What to do
Return, from the listing below, each line where the word "will" appears.

Records for this exercise

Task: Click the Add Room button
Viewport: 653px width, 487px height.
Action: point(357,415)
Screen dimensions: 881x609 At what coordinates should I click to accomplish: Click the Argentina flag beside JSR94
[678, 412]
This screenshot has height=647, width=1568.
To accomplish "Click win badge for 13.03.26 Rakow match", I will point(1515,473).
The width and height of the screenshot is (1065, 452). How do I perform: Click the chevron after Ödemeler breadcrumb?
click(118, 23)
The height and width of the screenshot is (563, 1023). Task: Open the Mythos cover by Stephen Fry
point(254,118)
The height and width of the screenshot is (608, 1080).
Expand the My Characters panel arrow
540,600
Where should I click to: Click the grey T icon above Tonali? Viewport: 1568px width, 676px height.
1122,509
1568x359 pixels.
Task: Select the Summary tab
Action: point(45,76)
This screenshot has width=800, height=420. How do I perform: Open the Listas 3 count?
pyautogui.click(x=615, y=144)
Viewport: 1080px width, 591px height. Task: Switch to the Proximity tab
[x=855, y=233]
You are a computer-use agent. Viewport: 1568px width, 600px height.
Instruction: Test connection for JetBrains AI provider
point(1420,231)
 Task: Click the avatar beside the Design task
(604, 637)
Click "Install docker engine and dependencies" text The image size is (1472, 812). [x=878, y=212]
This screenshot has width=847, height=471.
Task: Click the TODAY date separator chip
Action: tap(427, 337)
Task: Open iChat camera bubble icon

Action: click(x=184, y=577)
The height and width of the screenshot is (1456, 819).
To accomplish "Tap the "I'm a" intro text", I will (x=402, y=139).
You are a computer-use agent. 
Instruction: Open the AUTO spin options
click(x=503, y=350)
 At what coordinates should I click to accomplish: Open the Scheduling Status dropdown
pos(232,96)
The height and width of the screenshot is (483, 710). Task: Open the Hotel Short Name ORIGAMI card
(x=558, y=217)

Your solution
To accomplish "Click win badge for 13.03.26 Rakow match", I will point(1515,473).
To accomplish "Tap the "I'm a" intro text", I will (x=402, y=139).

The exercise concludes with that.